The second thing was my chance meeting, a few days later, with David Mulwa.
Actually, it was not a meeting. He was walking from the Literature Department, deep in thought, and I said a ‘habari’. I had seen him in a few TV adverts.
“Aye!” He responded, as if we were bosom friends, and gave me a hearty handshake.
Flustered, I told him I was starting the registration process.
“Make sure you take my Creative Writing class!” he prompted.
I figured I could change my course to English/Literature. In secondary school, I was pretty good at English, so if I was going to campus it made sense to do something I could easily pass (Well, I was later to discover that English is not that easy, especially when it came to Phonetics & Phonological Studies, but that is a story for another day).
In my second year, I registered for Mulwa’s Creative Writing class, and it changed my life forever.
He read anything you gave him and gave deep critiques. He taught us the writing craft, and introduced us to his mantra; “Keep Writing.” It was Mulwa who told me never to write for money: “Off with your head!” he said dramatically when I asked him about royalties. “If you write with money in mind you will die a slow, miserable death. Just write to tell a story, the money will come.”
By the time the semester ended, I had discovered my niche in prose fiction, and done several short stories. I had already started work on a novel which I named ‘Villains’. And when he read the handwritten novel, he wrote the words:
This is a MASTERPIECE!!!
Type it, and submit it to the publisher for immediate publication!
It was Mulwa who suggested the poignant prologue to the book. He figured that a segment showing a father being killed would stick in the reader’s mind more, as opposed to starting the book with five pool-playing ruffians.
‘The Last Villains of Molo’ has become one of the most critically acclaimed novels of the decade. The novel has been a study text at several universities in Kenya and one in Germany.
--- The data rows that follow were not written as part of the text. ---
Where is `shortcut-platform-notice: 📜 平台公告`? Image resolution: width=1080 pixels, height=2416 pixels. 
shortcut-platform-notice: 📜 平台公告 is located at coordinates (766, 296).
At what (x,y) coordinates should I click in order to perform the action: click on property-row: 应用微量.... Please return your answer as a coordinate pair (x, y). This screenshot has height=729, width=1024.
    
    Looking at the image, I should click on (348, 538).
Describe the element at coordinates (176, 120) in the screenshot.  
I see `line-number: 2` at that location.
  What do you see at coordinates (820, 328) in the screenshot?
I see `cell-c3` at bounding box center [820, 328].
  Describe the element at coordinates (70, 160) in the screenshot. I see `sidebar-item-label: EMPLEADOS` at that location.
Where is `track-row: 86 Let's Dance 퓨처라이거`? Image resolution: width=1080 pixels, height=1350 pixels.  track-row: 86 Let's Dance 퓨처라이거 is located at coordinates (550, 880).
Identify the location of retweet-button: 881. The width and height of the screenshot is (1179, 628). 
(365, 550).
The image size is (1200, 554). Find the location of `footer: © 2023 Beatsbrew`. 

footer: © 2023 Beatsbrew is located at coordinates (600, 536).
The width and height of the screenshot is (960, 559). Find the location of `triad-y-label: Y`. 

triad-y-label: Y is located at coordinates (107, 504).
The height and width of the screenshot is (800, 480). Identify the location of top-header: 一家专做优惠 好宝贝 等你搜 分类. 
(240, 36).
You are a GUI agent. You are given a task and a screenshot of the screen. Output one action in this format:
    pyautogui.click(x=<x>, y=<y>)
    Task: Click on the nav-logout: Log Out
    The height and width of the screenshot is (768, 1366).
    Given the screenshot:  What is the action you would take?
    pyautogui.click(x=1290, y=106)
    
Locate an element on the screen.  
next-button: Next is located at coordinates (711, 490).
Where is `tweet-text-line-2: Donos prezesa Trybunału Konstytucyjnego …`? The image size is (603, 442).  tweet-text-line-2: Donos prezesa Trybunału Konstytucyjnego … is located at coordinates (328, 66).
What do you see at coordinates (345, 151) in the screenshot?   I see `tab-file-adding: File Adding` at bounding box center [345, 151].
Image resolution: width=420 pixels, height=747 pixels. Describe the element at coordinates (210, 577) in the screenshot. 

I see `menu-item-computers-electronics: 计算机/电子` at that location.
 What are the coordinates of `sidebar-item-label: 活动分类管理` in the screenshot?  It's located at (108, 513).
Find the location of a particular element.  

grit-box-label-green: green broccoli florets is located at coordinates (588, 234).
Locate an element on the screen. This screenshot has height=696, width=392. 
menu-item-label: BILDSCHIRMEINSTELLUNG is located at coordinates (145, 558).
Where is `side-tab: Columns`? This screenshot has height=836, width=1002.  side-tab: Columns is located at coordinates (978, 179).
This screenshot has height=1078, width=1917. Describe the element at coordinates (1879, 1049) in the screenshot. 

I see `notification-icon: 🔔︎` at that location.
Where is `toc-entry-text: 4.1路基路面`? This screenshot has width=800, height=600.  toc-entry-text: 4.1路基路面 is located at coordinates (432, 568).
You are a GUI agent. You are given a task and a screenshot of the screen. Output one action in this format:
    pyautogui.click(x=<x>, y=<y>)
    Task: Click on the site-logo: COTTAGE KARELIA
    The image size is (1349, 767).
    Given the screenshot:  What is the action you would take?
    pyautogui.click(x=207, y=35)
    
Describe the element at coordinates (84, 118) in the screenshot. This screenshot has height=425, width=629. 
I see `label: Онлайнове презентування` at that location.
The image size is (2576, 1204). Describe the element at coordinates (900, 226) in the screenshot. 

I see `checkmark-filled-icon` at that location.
It has also been mentioned in postgraduate work at Harvard, USA and the University of Sussex, UK. If the book did not have Mulwa’s blessings, it would still be the novel I never wrote.
I was to interact with Mulwa many other times, especially because he was the patron of the Kenyatta University Travelling Theatre which I joined, and rose through the ranks to serve as Executive Director.
Mulwa’s energy is unrivalled. His performance as Shylock in ‘The Merchant of Venice’ will remain etched in my mind. He delivered the famous Shylock soliloquy with so much passion, energy and conviction that all the other actors forgot their lines. I was playing Antonio, and at some time forgot we were acting and expected him to stab me!
He believes in ‘The show must go on’. A story is told that he once broke his leg in the middle of a play, but went ahead and delivered a superb performance while an ambulance waited outside the theatre.
Mulwa made me who I am. He taught me about focus and passion. I have to report to him the progress on each of my writing projects, telling me not to be ‘swallowed by the bank’.
David Kakuta Mulwa has touched the lives of many other people in his fifty-plus years of teaching, writing and acting. The prolific writer has published nineteen books, acted in more than 50 films and uncountable plays, done 200+ educational radio programs, and is still going strong. He is, as the Daily Nation once called him, A Man for All Seasons.
David Mulwa turned 70 this year and we are planning an event to allow many other people to honour him. David Mulwa @ 70, A Celebration, will be held at Alliance Francaise, Nairobi on 1st July 2015 from 6 pm. Entry is free and open to the public, thanks to the kind support of the Alliance Francaise.
The event will be moderated and co-hosted by renowned thespian and playwright John Sibi-Okumu, who worked with Mulwa in the inaugural production of Joe de Graft’s Muntu which subsequently became a high school set book for many years.
It is an informal event with no boring speeches; the only guest of honour is David Mulwa.
I am looking forward to telling Mulwa Asante Sana, and hearing his famous response: “Aye!”